Dans la foulée, le chef du parti suprémaciste juif Otzma Yehudit (« Puissance juive » en hébreu) tient à préciser qu’il a autorisé les anti-LGBT à manifester. « Au nom de la liberté d’expression », lance-t-il sans broncher. On est à une rue d’un rassemblement d’une trentaine de personnes venues protester contre « la parade de l’abomination ». Au-delà des pancartes homophobes, le slogan du jour est ciblé : haro sur le mariage pour tous et la politique libérale en matière de procréation pour les couples homosexuels : « Un père et une mère, c’est ça une famille. »
Ironie de l’histoire, c’est le même Itamar Ben-Gvir que l’on trouvait, il n’y a pas si longtemps, du côté des anti Gay Pride. Non loin du défilé, il était le chef d’orchestre de la protestation en compagnie de son très proche ami politique, Bentzi Gopstein, fondateur et président de Lehava, une association opposée à la coexistence judéo-arabe et anti-LGBT.
Homophobe décomplexé
Il faut dire que son combat homophobe ne date pas d’hier. En 2006, il avait organisé, avec son alter ego d’aujourd’hui Bezalel Smotrich, la « Parade des bestiaux ». En compagnie d’ânes et de chèvres, des centaines d’ultraorthodoxes et d’activistes d’extrême droite avaient défilé à Jérusalem contre la Gay Pride programmée le lendemain.

Données fournies:
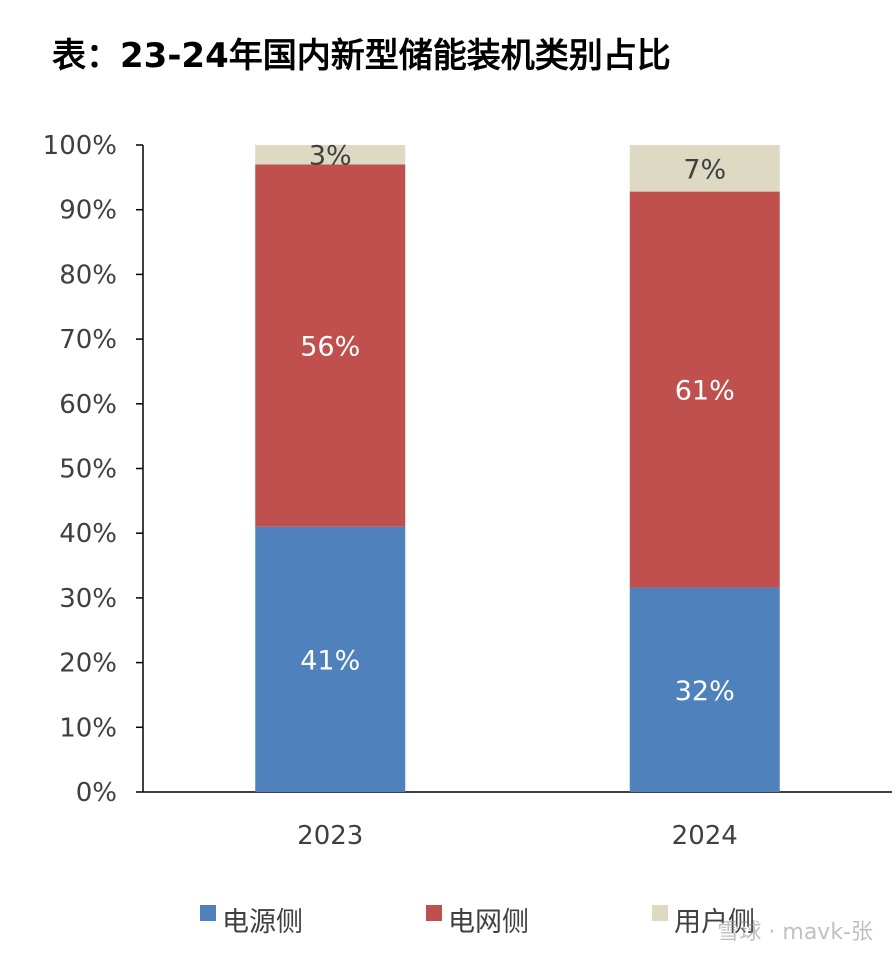 The image size is (895, 960). I want to click on y-tick-label: 90%, so click(88, 211).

Tâches et exercices:
1. Résumez en deux phrases l'extrait sur Itamar Ben-Gvir et la Gay Pride.
2. Écrivez la suite de l'extrait sur Itamar Ben-Gvir et la Gay Pride, s'il vous plaît.

Corrigés des exercices:
1. Le chef d'Otzma Yehudit, Itamar Ben-Gvir, dit avoir autorisé au nom de la liberté d'expression la manifestation d'une trentaine d'anti-LGBT hostiles au mariage pour tous et à la procréation pour les couples homosexuels. Ironie de l'histoire, il menait lui-même naguère la protestation contre la Gay Pride avec Bentzi Gopstein, et avait organisé en 2006 avec Bezalel Smotrich la « Parade des bestiaux » à Jérusalem.

2.
Parmi les banderoles et pancartes brandies : « L’impureté, ça suffit ! » À plusieurs reprises, Ben-Gvir, avocat de profession, demandera aux tribunaux d’annuler le défilé LGBT et ira jusqu’à représenter Michael Schlisser – le frère du meurtrier de Shira Banki – arrêté en 2016, soupçonné d’avoir planifié un attentat.
Mais Itamar Ben-Gvir n’est pas qu’un homophobe décomplexé. Il est avant tout le chef de file des Kahanistes en Israël. Ceux qui portent haut et fort l’héritage de Meïr Kahana, le rabbin fondateur de Kach, un parti qui prônait l’expulsion des Arabes israéliens vers la Jordanie et un État d’Israël redevenu un royaume régi par la Halakha, la loi religieuse juive.
Né en 1976 à Mevasseret Tsion, une banlieue aisée près de Jérusalem, il grandit dans une famille laïque d’immigrants juifs irako-kurdes, plutôt de droite mais où on lit le quotidien indépendant Haaretz. Une vie de famille bourgeoise d’où semble exclu tout fanatisme. Mais le jeune Itamar voit les choses autrement. Dès l’adolescence, à la pratique religieuse désormais déclarée, il ajoute le soutien aux idées d’extrême droite.
Très vite, il rejoint le mouvement de jeunesse affilié à Kach qui, désigné comme organisation terroriste, sera mis hors la loi par le gouvernement israélien. Tout cela n’arrête pas le jeune Itamar, qui, devenu le coordinateur de la jeunesse kahaniste, multiplie les actions d’extrême droite. Au point qu’à l’âge de 18 ans, l’armée refusera son incorporation, au motif de son extrémisme politique.
Rhétorique simpliste
Sans surprise, on le retrouve dans les manifestations contre les accords d’Oslo. En 1995, quelques semaines avant l’assassinat du Premier ministre Yitzhak Rabin, c’est son premier moment de « gloire » médiatique. Il est en direct à la télévision. Alors qu’il brandit fièrement l’ornement de capot de la Cadillac du chef du gouvernement qu’il vient de voler, il lance : « Nous sommes arrivés jusqu’à sa voiture, nous arriverons jusqu’à lui… »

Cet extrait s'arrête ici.